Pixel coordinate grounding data
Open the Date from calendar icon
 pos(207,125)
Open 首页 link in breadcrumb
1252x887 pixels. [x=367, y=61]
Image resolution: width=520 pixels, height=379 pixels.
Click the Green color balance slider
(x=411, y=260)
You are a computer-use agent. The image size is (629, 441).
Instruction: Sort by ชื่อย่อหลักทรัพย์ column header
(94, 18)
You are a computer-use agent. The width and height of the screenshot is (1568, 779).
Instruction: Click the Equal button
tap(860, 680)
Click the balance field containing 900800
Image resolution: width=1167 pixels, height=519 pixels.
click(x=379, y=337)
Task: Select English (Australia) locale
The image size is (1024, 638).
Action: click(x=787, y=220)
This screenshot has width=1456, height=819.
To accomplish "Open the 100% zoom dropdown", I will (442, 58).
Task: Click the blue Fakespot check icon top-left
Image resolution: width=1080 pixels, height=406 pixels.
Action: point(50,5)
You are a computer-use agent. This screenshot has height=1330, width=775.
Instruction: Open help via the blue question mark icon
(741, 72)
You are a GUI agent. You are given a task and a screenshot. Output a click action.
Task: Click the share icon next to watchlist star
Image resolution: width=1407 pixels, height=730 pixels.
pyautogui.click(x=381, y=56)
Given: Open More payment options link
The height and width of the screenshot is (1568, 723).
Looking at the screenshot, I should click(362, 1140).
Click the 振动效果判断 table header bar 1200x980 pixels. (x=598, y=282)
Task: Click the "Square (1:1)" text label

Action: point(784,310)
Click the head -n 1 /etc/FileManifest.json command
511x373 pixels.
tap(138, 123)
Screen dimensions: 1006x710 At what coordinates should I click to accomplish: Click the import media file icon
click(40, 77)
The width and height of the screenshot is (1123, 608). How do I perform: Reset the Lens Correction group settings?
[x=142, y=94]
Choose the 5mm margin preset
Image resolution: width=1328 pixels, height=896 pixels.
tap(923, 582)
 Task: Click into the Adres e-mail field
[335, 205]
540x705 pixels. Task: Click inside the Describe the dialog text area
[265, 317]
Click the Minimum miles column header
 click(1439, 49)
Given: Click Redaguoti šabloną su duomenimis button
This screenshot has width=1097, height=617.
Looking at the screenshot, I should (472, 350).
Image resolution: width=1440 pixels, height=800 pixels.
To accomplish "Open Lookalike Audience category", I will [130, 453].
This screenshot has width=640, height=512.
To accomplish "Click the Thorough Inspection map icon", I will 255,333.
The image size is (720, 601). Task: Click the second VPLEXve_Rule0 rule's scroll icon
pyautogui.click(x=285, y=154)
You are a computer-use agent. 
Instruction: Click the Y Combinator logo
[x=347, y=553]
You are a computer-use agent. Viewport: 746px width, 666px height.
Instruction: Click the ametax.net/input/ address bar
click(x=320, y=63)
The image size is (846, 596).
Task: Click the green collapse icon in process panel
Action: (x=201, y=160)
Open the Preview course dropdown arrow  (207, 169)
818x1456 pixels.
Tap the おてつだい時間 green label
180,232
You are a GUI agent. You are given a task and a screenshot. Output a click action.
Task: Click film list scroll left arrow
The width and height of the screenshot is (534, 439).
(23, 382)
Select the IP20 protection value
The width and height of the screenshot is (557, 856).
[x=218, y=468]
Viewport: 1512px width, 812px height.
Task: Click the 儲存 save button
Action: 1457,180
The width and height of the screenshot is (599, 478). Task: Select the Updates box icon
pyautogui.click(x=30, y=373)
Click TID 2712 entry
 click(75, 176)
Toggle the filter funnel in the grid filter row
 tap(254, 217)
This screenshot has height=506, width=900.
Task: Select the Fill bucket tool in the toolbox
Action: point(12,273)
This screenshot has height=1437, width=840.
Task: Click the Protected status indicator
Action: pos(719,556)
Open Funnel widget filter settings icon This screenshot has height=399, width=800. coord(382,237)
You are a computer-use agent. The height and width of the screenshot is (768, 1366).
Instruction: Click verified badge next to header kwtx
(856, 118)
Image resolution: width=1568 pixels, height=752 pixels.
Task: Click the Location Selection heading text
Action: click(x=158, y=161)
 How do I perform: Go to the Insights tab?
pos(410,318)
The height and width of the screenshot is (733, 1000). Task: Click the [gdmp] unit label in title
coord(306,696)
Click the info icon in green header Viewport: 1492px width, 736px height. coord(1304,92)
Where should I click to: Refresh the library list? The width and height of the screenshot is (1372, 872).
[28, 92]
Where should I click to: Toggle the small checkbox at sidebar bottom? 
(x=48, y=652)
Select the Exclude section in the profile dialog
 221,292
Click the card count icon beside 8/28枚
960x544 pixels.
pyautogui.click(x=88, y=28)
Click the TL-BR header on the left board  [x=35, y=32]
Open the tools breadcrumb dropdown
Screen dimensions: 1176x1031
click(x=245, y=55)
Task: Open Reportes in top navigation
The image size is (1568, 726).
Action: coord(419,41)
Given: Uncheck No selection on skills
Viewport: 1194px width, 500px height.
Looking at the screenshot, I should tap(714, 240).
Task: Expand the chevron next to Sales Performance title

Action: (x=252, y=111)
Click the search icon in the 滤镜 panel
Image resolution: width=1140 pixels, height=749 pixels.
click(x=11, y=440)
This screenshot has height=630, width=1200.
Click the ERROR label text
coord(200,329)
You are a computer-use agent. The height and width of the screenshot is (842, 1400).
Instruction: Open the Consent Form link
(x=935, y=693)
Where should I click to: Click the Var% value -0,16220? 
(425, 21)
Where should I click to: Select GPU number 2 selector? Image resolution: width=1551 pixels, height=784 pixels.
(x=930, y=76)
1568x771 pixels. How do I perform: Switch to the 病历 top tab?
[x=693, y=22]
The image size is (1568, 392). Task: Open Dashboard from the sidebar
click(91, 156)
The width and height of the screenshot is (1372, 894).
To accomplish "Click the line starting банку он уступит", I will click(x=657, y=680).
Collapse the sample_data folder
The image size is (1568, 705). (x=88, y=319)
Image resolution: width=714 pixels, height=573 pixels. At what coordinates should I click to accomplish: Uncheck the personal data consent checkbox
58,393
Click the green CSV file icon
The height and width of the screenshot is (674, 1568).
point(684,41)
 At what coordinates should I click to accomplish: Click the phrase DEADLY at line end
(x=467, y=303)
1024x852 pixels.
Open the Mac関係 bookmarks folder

### [EXERCISE]
Search the data for the string "computer" and copy every line where it appears.

### [ANSWER BELOW]
You are a computer-use agent. The image size is (629, 441).
You are a computer-use agent. The width and height of the screenshot is (1568, 779).
You are a computer-use agent. This screenshot has height=1330, width=775.
You are a computer-use agent. 
You are a computer-use agent. Viewport: 746px width, 666px height.
You are a computer-use agent. The height and width of the screenshot is (768, 1366).
You are a computer-use agent. The height and width of the screenshot is (842, 1400).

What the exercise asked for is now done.